= Tarlis incident =

Minor military conflict between Bulgaria and Greece in July 1924

The Tarlis incident was the killing of 17 ethnically-Bulgarian peasants by a Greek officer on July 27, 1924, at Tarlis (present-day Vathytopos), a mountain village in the Kato Nevrokopi, region near the Greco-Bulgarian border.

==Background==
Tarlis (Τърлис), Loftsa (Ловча) and Karakioi (Каракьой) were three ethnically-Bulgarian villages that had remained inside Greek territory after the Greco-Bulgarian border had been drawn in accordance with the Treaty of Bucharest (1913).

Out of a total population of 800, only 50 individuals were ethnically Greek and were recently-settled refugees from the population exchange between Greece and Turkey.

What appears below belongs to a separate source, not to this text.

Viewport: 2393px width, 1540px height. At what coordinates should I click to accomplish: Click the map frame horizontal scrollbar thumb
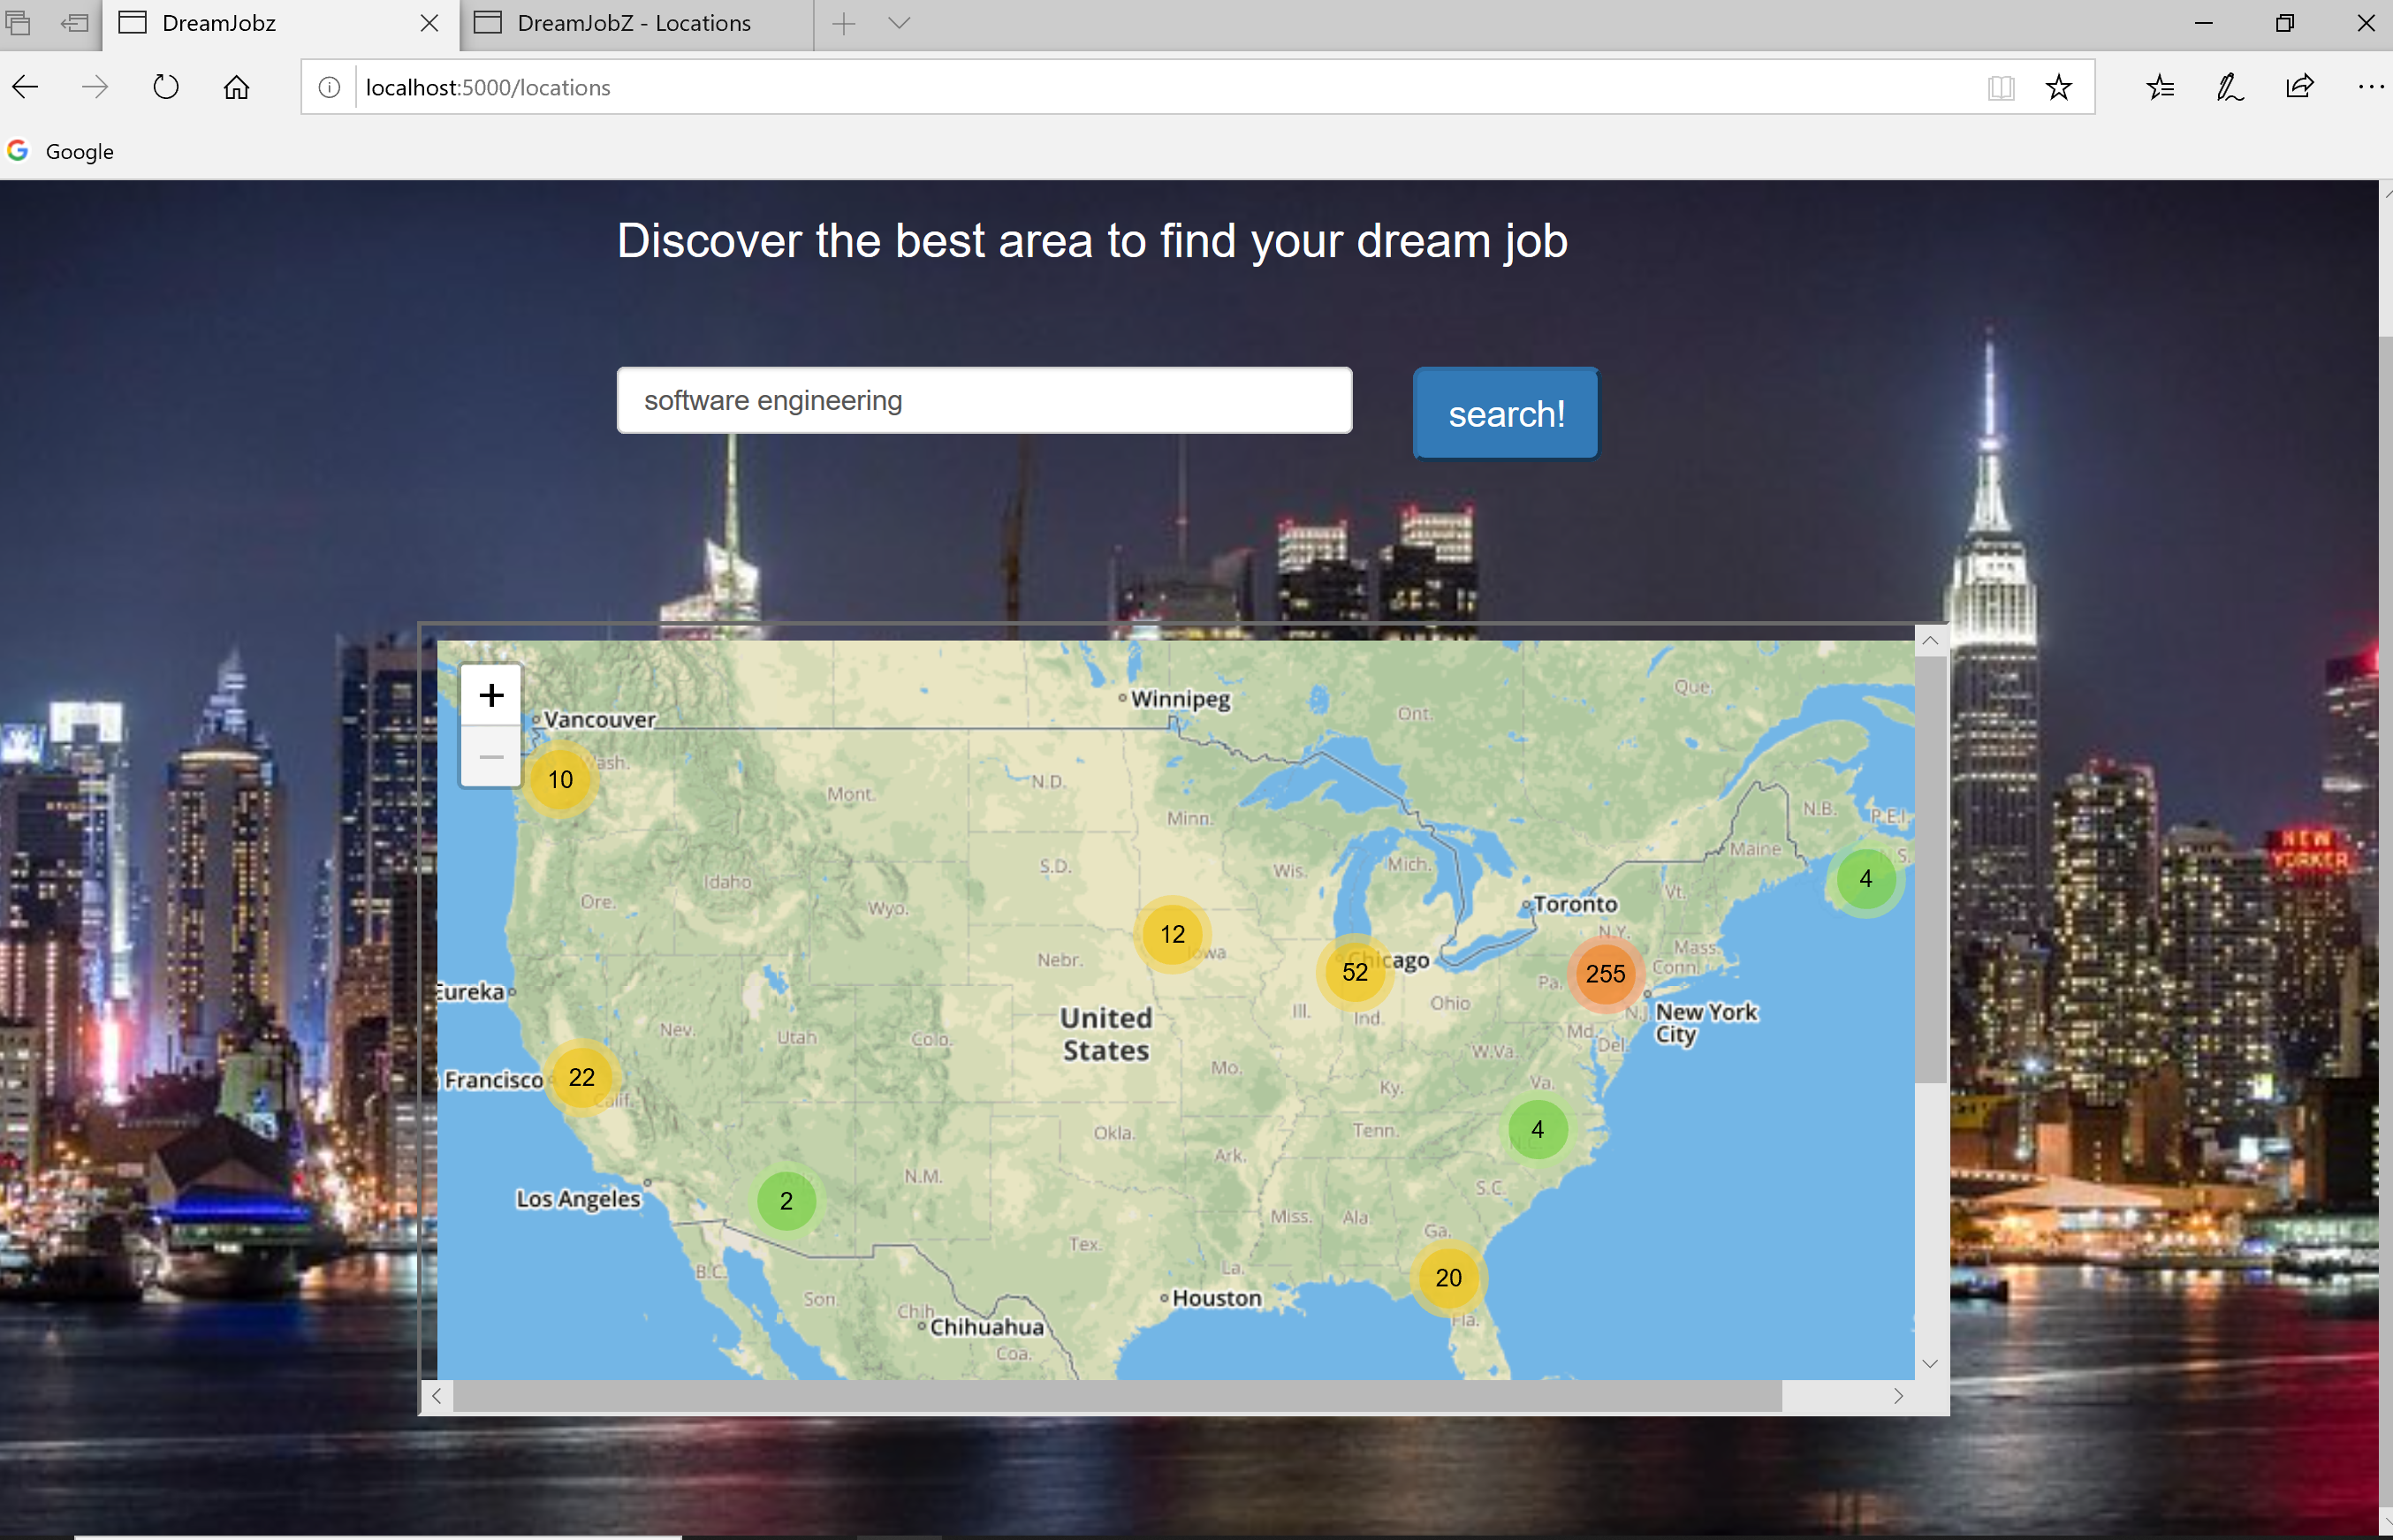pyautogui.click(x=1116, y=1396)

Martial law had been imposed in Greece by the Themistoklis Sophoulis government, which had taken office three days earlier, on July 24, 1924.

==Incident==
Official Greek reports stated that in the evening of Saturday, July 26, 1924, residents of Tarlis had gathered in the village's square discussing the issue of repatriation between Greece and Bulgaria according to the 1919 Treaty of Neuilly, which provided for the voluntary exchange of populations between Greece and Bulgaria. The deadline for issuing resettlement admissions was five days later, on July 31, 1924.

Suddenly, some shots and explosions were heard from a nearby gorge. Major Kalabalikis, the Greek officer in charge of the region, ordered the arrest of 70 ethnicaly-Bulgarian peasants from the three villages, suspected as being responsible.

The next day, Sunday July 27, 1924, Kalabalikis ordered his military aide lieutenant Doxakis, a Greek officer from Crete, to transport 27 of the captured villagers to the district administration in Serres for interrogation, via the village of Gorno Brodi.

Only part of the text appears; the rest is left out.